Lass uns einfältig werden
und vor dir hier auf Erden
wie Kinder fromm und fröhlich sein.

„Einfältig“ ist ein schönes Wort: Es meint eben nicht dumm, sondern ursprünglich „ohne Argwohn“. Das heißt: im Vertrauen. Lass uns auf dich vertrauen und als deine Kinder unbeschwert sein, im Wissen, das du unsere Stärke bist.

Gott lässt uns jetzt schon sein Heil spüren. Und er will es uns in Ewigkeit schenken.

Darum: Richten wir uns immer wieder neu am Ewigen aus. Nehmen wir das in den Blick, was zählt. Der Nebel (aus der 1.Strophe) ist lichter geworden: Gott kam in unseren Blick. 
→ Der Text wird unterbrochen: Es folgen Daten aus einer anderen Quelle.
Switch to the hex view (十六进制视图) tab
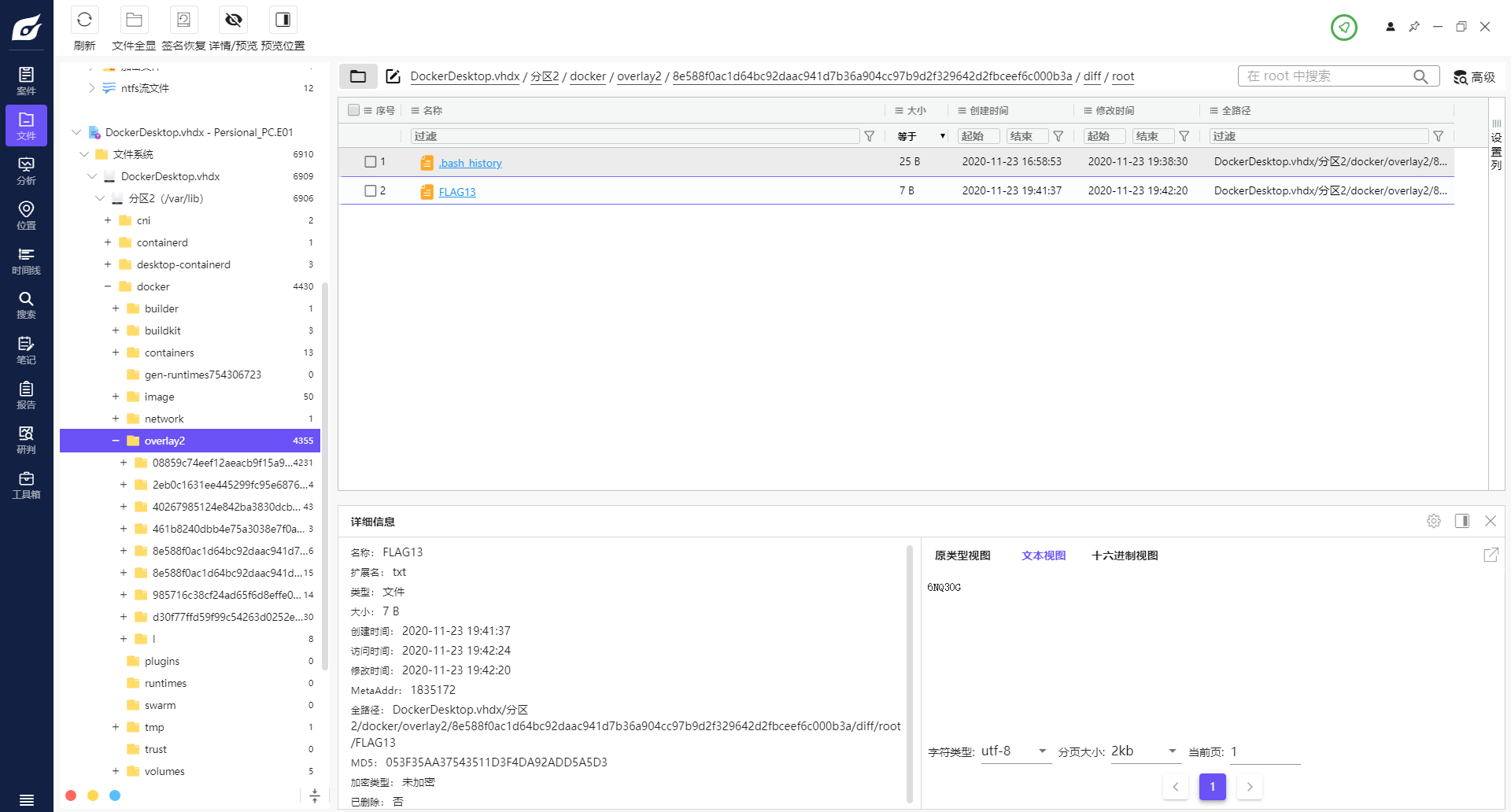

Gott sei Dank gibt es ihn, der uns in seinem Gespinste, in seinem Netz auffängt, wenn wir fallen. Der Geborgenheit bei sich selbst schenkt, wenn wir sie dringend brauchen - als Trost, als Kraft. Wir können hier schon zu einem inneren Frieden gelangen, weil wir uns aufgehoben wissen bei Gott in Zeit und Ewigkeit. Und genau deshalb schließt das Lied in der letzten Strophe voller Gelassenheit und Zuversicht:

7. Strophe
So legt euch denn, ihr Brüder,
in Gottes Namen nieder;
kalt ist der Abendhauch.
Verschon uns, Gott, mit Strafen
und lass uns ruhig schlafen.
Und unsern kranken Nachbarn auch!

Amen.

Und der Friede Gottes, der höher ist als all unsere Vernunft, bewahre eure Herzen und Sinne in Christus Jesus. Amen.